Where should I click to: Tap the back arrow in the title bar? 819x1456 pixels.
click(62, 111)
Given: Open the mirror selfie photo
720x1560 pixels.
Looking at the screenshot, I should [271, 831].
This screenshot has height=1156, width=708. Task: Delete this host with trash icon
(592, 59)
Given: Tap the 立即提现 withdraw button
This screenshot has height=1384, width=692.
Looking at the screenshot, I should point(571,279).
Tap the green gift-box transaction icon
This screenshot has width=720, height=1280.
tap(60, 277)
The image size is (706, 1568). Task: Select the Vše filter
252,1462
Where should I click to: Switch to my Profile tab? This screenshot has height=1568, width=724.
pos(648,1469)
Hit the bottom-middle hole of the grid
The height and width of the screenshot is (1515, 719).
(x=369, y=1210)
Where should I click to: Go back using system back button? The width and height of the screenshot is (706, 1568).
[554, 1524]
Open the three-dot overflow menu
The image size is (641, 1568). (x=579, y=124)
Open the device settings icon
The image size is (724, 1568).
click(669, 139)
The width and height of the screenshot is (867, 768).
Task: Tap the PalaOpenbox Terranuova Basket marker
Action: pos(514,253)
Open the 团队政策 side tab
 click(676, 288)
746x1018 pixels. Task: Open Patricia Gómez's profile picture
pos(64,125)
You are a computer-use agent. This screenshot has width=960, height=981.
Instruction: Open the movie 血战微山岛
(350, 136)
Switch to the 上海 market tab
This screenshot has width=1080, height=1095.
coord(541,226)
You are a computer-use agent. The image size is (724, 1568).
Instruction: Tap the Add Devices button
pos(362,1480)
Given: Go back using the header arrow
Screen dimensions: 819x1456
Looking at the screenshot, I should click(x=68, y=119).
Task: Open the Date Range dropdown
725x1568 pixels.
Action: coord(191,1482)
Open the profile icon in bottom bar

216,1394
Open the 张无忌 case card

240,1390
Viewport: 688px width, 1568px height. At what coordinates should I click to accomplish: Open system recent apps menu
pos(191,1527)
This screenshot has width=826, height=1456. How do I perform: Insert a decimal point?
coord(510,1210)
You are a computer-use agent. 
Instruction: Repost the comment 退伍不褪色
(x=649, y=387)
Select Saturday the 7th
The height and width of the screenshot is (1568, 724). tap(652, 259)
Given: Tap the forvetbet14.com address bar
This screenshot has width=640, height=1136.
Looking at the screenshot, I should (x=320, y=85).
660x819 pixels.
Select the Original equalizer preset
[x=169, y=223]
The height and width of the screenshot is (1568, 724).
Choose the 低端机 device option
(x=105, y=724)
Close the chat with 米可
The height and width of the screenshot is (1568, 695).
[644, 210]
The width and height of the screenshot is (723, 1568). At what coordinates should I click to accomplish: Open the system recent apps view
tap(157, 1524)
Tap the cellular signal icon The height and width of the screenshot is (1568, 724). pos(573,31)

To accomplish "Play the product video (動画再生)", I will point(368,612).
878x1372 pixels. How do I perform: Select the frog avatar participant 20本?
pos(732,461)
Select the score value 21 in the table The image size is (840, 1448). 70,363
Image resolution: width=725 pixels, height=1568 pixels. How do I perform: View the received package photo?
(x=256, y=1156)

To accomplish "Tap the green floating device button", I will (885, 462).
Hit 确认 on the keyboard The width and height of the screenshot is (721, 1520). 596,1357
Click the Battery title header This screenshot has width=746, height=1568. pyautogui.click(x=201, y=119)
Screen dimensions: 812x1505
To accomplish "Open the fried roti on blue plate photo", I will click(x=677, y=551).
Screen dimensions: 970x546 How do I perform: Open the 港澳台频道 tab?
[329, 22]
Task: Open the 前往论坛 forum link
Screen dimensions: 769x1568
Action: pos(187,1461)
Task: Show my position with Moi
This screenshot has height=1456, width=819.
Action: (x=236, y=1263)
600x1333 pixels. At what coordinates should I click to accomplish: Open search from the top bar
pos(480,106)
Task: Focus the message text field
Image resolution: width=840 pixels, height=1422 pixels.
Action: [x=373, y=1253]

EXERCISE
Format the records from the line containing "Select the score" through the line containing "Hit 确认 on the" as a two-column CSV with the headers instruction and response, one row per record, quoting each field and replacing line breaks with spaces.

THE RESPONSE
instruction,response
"Select the score value 21 in the table The image size is (840, 1448).","70,363"
"Image resolution: width=725 pixels, height=1568 pixels. How do I perform: View the received package photo?","(x=256, y=1156)"
"To accomplish ""Tap the green floating device button"",","I will (885, 462)."
"Hit 确认 on the keyboard The width and height of the screenshot is (721, 1520).","596,1357"